### Work to be completed
Can you copy out the material below, word for word, starting at the line that contains "This screenshot has width=323, height=194." and ending at the line that contains "tap(419, 14)"?

------------------------------------

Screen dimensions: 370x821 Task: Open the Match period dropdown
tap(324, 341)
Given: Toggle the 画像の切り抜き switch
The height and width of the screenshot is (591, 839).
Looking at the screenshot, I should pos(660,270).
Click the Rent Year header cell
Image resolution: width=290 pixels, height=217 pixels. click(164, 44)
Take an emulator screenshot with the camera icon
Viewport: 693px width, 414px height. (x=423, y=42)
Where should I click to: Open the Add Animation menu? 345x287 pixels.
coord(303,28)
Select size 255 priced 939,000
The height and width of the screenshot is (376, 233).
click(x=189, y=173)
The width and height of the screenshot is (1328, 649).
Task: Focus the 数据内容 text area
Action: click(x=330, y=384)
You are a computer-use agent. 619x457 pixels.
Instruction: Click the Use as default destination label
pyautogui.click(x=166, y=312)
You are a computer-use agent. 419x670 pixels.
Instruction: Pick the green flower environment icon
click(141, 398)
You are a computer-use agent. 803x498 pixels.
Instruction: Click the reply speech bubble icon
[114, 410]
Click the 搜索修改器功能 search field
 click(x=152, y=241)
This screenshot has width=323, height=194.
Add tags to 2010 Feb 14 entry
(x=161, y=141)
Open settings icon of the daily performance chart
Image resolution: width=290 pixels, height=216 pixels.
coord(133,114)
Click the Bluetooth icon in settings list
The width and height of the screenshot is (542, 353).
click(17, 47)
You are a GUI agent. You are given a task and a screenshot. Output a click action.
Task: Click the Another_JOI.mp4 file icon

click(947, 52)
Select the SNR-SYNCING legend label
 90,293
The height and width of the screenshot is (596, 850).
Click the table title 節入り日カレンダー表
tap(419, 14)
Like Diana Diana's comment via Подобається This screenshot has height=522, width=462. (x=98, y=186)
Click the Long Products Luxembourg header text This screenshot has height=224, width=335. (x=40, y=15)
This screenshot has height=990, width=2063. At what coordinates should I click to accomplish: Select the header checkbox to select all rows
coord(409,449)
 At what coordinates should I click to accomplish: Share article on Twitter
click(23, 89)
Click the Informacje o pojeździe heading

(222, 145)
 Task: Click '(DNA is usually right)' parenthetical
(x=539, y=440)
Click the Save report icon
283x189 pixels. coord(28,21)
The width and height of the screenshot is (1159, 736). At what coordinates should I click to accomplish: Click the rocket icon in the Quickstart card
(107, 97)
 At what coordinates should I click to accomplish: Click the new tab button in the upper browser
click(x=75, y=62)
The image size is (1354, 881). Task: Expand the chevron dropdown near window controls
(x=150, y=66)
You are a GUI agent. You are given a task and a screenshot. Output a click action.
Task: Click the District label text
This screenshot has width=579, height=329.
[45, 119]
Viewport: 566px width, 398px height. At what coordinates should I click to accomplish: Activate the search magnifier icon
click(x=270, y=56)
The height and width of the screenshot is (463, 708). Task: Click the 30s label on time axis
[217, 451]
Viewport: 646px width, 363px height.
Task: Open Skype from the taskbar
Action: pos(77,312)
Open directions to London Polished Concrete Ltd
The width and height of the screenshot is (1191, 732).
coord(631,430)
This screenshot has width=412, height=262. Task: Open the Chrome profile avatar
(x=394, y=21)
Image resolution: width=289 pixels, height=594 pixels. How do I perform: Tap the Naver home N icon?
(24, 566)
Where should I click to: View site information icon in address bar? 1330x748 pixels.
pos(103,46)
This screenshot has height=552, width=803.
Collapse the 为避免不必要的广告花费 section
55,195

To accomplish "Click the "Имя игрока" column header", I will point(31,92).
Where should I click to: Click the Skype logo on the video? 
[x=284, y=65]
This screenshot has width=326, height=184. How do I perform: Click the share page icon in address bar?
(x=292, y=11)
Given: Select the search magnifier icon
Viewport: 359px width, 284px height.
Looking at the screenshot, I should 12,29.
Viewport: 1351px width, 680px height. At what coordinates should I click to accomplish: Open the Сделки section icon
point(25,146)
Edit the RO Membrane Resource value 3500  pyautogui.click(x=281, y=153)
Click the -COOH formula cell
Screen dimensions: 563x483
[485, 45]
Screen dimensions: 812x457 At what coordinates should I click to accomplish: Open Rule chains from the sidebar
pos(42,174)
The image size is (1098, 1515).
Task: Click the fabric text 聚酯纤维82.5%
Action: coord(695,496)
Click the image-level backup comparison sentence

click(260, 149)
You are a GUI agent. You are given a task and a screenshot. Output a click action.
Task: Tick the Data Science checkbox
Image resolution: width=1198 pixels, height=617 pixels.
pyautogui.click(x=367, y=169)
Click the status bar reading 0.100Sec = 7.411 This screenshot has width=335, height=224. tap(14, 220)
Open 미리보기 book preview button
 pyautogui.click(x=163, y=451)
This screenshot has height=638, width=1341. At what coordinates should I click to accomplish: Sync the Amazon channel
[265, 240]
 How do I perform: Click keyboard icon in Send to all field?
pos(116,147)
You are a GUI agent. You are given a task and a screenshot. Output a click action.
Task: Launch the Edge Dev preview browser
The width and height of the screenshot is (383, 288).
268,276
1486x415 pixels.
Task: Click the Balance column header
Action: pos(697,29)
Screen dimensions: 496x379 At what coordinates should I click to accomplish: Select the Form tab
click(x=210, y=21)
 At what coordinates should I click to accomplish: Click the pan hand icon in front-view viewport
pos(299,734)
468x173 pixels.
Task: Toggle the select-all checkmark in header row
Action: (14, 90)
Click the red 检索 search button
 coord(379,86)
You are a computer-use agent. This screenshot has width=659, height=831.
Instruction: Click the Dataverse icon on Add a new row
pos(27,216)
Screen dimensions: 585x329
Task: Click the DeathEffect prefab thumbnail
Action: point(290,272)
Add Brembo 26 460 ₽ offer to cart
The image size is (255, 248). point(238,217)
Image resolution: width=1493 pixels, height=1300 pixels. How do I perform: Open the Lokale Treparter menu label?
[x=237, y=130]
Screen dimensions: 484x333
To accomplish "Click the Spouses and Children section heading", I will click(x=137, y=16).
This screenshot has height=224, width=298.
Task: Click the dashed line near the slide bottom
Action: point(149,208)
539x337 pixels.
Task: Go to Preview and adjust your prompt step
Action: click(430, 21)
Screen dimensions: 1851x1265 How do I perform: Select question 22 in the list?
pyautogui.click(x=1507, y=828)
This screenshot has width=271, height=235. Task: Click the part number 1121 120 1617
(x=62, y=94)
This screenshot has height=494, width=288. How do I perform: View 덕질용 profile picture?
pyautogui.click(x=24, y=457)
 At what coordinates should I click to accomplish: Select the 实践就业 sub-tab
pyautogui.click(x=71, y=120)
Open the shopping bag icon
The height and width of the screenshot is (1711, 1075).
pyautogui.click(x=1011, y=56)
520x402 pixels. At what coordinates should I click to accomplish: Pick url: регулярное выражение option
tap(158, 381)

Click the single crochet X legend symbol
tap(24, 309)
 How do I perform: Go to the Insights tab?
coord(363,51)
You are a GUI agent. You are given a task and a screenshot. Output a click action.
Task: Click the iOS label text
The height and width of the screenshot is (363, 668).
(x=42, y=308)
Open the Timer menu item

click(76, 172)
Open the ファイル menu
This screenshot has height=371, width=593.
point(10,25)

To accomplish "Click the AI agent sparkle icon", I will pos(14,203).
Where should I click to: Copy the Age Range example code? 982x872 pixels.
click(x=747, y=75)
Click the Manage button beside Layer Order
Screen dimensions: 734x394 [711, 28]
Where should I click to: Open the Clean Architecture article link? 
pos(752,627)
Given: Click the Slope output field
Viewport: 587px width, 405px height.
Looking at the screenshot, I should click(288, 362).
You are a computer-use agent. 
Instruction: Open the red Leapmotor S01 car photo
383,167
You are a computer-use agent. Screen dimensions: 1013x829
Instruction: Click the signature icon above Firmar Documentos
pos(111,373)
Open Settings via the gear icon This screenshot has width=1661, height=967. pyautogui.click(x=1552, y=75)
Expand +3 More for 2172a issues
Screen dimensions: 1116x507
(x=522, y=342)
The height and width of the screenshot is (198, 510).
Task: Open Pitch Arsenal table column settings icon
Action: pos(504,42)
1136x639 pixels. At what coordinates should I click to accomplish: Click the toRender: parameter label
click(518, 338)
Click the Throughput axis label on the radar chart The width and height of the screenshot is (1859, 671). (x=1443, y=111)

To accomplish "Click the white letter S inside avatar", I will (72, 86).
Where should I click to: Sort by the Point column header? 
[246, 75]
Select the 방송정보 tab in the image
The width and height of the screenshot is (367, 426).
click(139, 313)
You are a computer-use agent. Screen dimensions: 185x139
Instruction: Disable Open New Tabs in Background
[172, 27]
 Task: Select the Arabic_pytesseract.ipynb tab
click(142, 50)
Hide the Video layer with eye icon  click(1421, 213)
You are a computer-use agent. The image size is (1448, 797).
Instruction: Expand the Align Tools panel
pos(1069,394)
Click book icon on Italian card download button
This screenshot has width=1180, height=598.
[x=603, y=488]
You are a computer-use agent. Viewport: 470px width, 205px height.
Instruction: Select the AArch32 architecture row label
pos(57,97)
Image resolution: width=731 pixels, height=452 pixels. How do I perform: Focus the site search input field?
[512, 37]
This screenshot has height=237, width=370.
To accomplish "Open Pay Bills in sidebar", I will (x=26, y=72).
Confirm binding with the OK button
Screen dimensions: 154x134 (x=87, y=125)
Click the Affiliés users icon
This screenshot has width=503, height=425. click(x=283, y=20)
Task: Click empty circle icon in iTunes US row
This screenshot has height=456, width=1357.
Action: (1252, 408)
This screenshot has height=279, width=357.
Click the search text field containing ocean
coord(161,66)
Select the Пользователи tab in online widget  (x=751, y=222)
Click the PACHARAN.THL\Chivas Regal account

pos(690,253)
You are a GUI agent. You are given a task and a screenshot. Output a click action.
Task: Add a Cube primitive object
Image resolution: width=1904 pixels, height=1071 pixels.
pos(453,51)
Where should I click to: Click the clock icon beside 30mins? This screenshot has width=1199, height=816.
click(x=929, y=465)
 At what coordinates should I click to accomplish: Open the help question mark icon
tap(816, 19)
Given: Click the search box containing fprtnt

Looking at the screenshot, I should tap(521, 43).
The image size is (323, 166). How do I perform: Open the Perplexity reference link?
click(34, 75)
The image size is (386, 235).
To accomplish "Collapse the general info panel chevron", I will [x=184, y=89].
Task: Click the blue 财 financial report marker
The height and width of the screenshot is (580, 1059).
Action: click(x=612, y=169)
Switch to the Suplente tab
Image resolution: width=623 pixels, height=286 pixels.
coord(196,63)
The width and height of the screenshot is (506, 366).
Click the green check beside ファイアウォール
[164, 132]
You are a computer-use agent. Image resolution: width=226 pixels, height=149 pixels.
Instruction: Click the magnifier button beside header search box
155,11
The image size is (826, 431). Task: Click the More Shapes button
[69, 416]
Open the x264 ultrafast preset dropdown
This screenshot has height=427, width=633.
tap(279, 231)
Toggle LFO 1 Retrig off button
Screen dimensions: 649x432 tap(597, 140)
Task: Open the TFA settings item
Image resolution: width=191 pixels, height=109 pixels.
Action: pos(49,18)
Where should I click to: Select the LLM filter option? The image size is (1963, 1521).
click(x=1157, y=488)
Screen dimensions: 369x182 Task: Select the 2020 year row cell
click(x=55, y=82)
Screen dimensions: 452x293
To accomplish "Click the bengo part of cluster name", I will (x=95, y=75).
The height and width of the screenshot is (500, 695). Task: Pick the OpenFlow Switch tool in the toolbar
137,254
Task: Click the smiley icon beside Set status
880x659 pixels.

------------------------------------

### Complete response
This screenshot has width=323, height=194.
Add tags to 2010 Feb 14 entry
(x=161, y=141)
Open settings icon of the daily performance chart
Image resolution: width=290 pixels, height=216 pixels.
coord(133,114)
Click the Bluetooth icon in settings list
The width and height of the screenshot is (542, 353).
click(17, 47)
You are a GUI agent. You are given a task and a screenshot. Output a click action.
Task: Click the Another_JOI.mp4 file icon

click(947, 52)
Select the SNR-SYNCING legend label
 90,293
The height and width of the screenshot is (596, 850).
Click the table title 節入り日カレンダー表
tap(419, 14)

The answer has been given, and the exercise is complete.